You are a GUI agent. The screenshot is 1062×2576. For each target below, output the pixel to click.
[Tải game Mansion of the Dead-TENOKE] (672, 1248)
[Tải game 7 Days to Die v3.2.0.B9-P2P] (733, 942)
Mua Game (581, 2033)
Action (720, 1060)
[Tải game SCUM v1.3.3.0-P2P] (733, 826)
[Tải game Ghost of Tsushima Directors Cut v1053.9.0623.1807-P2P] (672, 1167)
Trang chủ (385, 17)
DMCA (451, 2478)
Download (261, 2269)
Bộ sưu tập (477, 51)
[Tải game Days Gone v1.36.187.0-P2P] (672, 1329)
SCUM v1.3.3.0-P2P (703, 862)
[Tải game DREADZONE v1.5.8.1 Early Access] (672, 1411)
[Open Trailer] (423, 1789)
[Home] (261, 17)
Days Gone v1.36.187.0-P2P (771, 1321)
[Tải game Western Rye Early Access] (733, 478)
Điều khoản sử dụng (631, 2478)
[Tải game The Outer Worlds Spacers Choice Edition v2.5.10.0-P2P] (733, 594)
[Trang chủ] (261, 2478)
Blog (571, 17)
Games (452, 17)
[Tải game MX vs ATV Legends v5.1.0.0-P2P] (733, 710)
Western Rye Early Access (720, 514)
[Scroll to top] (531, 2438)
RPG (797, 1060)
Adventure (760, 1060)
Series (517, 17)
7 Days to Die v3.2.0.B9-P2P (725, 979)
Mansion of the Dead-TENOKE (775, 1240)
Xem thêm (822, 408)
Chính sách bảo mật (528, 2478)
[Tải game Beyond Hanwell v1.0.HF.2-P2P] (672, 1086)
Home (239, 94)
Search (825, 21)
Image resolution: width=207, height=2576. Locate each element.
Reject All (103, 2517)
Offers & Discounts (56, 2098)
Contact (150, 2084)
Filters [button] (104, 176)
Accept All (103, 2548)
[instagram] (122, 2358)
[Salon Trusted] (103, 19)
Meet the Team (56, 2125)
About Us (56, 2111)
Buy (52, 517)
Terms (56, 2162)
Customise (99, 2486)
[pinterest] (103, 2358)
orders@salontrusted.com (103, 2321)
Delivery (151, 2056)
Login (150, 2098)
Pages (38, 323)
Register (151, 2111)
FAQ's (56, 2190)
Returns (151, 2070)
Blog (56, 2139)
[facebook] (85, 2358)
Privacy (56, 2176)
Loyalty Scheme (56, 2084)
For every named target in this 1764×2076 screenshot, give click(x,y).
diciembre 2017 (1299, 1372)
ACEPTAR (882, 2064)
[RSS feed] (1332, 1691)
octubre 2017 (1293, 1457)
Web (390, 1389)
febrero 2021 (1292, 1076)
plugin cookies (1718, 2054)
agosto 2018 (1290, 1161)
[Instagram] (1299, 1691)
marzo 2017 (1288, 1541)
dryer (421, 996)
——————————
▶ [DIRECTIONS]: Reproduce the data exactly. All of it is needed.

▶ [EXPECTED ANSWER]:
You are a GUI agent. The screenshot is 1062×2576. For each target below, output the pixel to click.
[Tải game Mansion of the Dead-TENOKE] (672, 1248)
[Tải game 7 Days to Die v3.2.0.B9-P2P] (733, 942)
Mua Game (581, 2033)
Action (720, 1060)
[Tải game SCUM v1.3.3.0-P2P] (733, 826)
[Tải game Ghost of Tsushima Directors Cut v1053.9.0623.1807-P2P] (672, 1167)
Trang chủ (385, 17)
DMCA (451, 2478)
Download (261, 2269)
Bộ sưu tập (477, 51)
[Tải game Days Gone v1.36.187.0-P2P] (672, 1329)
SCUM v1.3.3.0-P2P (703, 862)
[Tải game DREADZONE v1.5.8.1 Early Access] (672, 1411)
[Open Trailer] (423, 1789)
[Home] (261, 17)
Days Gone v1.36.187.0-P2P (771, 1321)
[Tải game Western Rye Early Access] (733, 478)
Điều khoản sử dụng (631, 2478)
[Tải game The Outer Worlds Spacers Choice Edition v2.5.10.0-P2P] (733, 594)
[Trang chủ] (261, 2478)
Blog (571, 17)
Games (452, 17)
[Tải game MX vs ATV Legends v5.1.0.0-P2P] (733, 710)
Western Rye Early Access (720, 514)
[Scroll to top] (531, 2438)
RPG (797, 1060)
Adventure (760, 1060)
Series (517, 17)
7 Days to Die v3.2.0.B9-P2P (725, 979)
Mansion of the Dead-TENOKE (775, 1240)
Xem thêm (822, 408)
Chính sách bảo mật (528, 2478)
[Tải game Beyond Hanwell v1.0.HF.2-P2P] (672, 1086)
Home (239, 94)
Search (825, 21)
Image resolution: width=207, height=2576. Locate each element.
Reject All (103, 2517)
Offers & Discounts (56, 2098)
Contact (150, 2084)
Filters [button] (104, 176)
Accept All (103, 2548)
[instagram] (122, 2358)
[Salon Trusted] (103, 19)
Meet the Team (56, 2125)
About Us (56, 2111)
Buy (52, 517)
Terms (56, 2162)
Customise (99, 2486)
[pinterest] (103, 2358)
orders@salontrusted.com (103, 2321)
Delivery (151, 2056)
Login (150, 2098)
Pages (38, 323)
Register (151, 2111)
FAQ's (56, 2190)
Returns (151, 2070)
Blog (56, 2139)
[facebook] (85, 2358)
Privacy (56, 2176)
Loyalty Scheme (56, 2084)
For every named target in this 1764×2076 screenshot, give click(x,y).
diciembre 2017 (1299, 1372)
ACEPTAR (882, 2064)
[RSS feed] (1332, 1691)
octubre 2017 (1293, 1457)
Web (390, 1389)
febrero 2021 (1292, 1076)
plugin cookies (1718, 2054)
agosto 2018 (1290, 1161)
[Instagram] (1299, 1691)
marzo 2017 (1288, 1541)
dryer (421, 996)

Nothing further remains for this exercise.